By: Jennie Kermode - Updated: 22 Jun 2010 | comments*Discuss
Journalism Degree University Strathclyde

If you want to get on in journalism, taking a degree course can be a great way to get an education and prove your ability at the same time. But just what does a journalism degree involve? We visited the University of Strathclyde in the company of current journalism student Andrew Robertson to find out what it's all about.

"I was attracted to the course at Strathclyde because it includes NCTJ certification," says Andrew. The NCTJ is a professional body which offers a variety of courses to journalists and can make a big difference when it comes to getting a job. Andrew had already worked as a writer for various publications but wanted something on his CV that would be 'directly useful' when applying for any job in the industry.

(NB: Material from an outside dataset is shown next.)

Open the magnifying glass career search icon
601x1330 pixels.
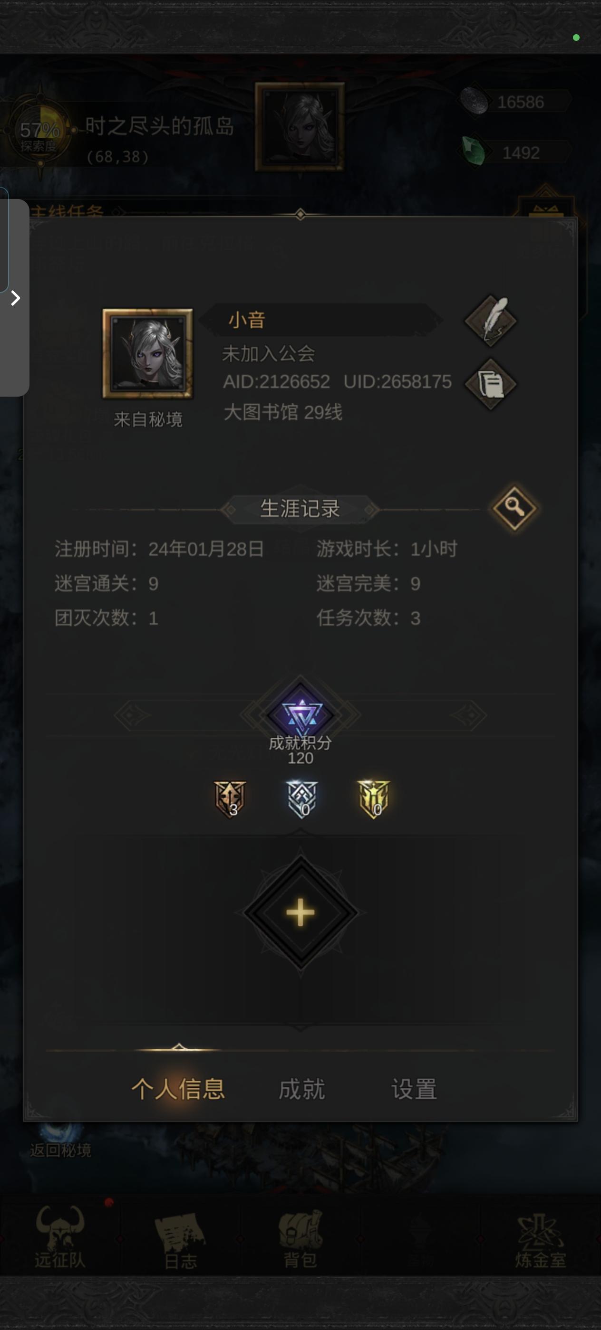click(514, 508)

The Strathclyde journalism degree is broken down into three main strands: journalism (news writing, research etc.); creative writing (focusing on technique and literary awareness); and a combination of the two, aimed at building an awareness of the context in which journalists work. There is also a series of short modules which students can select from in accordance with their particular interests.

"Most people did politics or economics," says Andrew. "There was stuff about communication theory which I thought was very useful. "I did those, plus French, because I thought that would give me a relatively rounded mix. I was intrigued to study politics. A lot of the stuff that interests me, like news theory and literary theory, was immediately relevant in politics, and the department was very helpful."

Despite this rounded approach, Andrew was concerned that the course did a better job of preparing people to fit into the journalism industry than of teaching them to work independently, and he was also concerned that parts of it were out of date. "One of the major problems is that there are few texts considered as seminal to journalism as Tom Wolfe's 'The New Journalism', and that's well over thirty years old now. The state of the art of journalism has changed significantly."


Strathclyde's journalism course is four years long, so it requires a big commitment. It's structured so that all students have to take another major subject alongside it - Andrew chose English - so that they'll have at least one specialist area to work in when it comes to finding a job. This means that it's not all work and no play. There's room to pursue personal interests and study favourite subjects, as Andrew did when he chose Victorian and Gothic literature in his third year.

Despite the increasing number of journalism students out there, there's still a limited number of industry jobs. How flexible is a degree like this in terms of the options it gives to a graduate?

"The things the course teaches are useful in other fields," Andrew says. "I've found that they've helped me with communication and also with technical writing. But most of all I enjoy writing to an audience - that's why I write - and the degree was good at teaching that."